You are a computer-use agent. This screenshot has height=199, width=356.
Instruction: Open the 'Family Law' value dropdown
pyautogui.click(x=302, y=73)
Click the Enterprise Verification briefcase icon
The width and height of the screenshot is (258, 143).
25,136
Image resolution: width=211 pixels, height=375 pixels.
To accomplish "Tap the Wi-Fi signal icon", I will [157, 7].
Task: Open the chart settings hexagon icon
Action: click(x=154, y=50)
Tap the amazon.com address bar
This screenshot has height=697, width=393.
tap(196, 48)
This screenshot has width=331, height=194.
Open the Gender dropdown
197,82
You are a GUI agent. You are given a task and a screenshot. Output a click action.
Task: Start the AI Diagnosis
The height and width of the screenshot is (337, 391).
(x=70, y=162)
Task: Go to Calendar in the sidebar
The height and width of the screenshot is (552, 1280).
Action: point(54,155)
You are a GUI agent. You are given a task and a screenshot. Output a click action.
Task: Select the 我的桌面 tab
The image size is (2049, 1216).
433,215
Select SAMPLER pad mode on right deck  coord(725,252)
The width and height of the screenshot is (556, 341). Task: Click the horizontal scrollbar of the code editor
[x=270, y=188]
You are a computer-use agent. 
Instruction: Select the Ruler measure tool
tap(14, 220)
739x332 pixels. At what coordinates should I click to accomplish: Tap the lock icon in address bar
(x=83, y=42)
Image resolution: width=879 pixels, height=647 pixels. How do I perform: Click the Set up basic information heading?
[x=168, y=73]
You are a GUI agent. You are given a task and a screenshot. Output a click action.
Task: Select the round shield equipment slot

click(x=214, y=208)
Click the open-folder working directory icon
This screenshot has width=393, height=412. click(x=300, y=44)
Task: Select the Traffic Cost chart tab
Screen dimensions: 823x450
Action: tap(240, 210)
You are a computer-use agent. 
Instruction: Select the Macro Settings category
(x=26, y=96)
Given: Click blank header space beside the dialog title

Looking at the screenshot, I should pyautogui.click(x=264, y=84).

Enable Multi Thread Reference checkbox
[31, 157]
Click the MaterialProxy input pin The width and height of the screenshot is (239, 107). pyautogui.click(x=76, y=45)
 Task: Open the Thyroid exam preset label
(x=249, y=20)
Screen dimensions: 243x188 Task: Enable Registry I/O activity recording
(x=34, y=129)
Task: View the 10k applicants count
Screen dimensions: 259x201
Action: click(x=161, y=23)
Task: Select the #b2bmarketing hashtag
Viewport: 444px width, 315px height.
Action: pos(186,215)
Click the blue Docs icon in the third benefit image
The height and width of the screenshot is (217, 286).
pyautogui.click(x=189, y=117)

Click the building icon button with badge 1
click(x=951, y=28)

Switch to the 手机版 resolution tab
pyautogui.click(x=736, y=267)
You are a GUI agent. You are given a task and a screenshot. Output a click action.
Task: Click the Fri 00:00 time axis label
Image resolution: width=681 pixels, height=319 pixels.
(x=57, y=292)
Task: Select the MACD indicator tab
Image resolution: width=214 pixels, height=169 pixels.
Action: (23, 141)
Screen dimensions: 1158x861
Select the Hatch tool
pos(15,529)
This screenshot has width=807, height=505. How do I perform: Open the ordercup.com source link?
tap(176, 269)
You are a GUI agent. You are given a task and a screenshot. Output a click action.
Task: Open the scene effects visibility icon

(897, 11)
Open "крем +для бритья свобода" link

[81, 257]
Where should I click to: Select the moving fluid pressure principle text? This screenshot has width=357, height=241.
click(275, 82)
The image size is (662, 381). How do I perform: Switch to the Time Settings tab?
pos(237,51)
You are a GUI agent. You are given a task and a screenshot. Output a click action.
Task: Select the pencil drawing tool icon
========
**Written request:** Rewrite the items from the line containing "Switch to the 手机版 resolution tab" through the line containing "tap(176, 269)", putting "Eraser" wherever "Hatch" appears and changing nothing else.

**Complete output:**
Switch to the 手机版 resolution tab
pyautogui.click(x=736, y=267)
You are a GUI agent. You are given a task and a screenshot. Output a click action.
Task: Click the Fri 00:00 time axis label
Image resolution: width=681 pixels, height=319 pixels.
(x=57, y=292)
Task: Select the MACD indicator tab
Image resolution: width=214 pixels, height=169 pixels.
Action: (23, 141)
Screen dimensions: 1158x861
Select the Eraser tool
pos(15,529)
This screenshot has width=807, height=505. How do I perform: Open the ordercup.com source link?
tap(176, 269)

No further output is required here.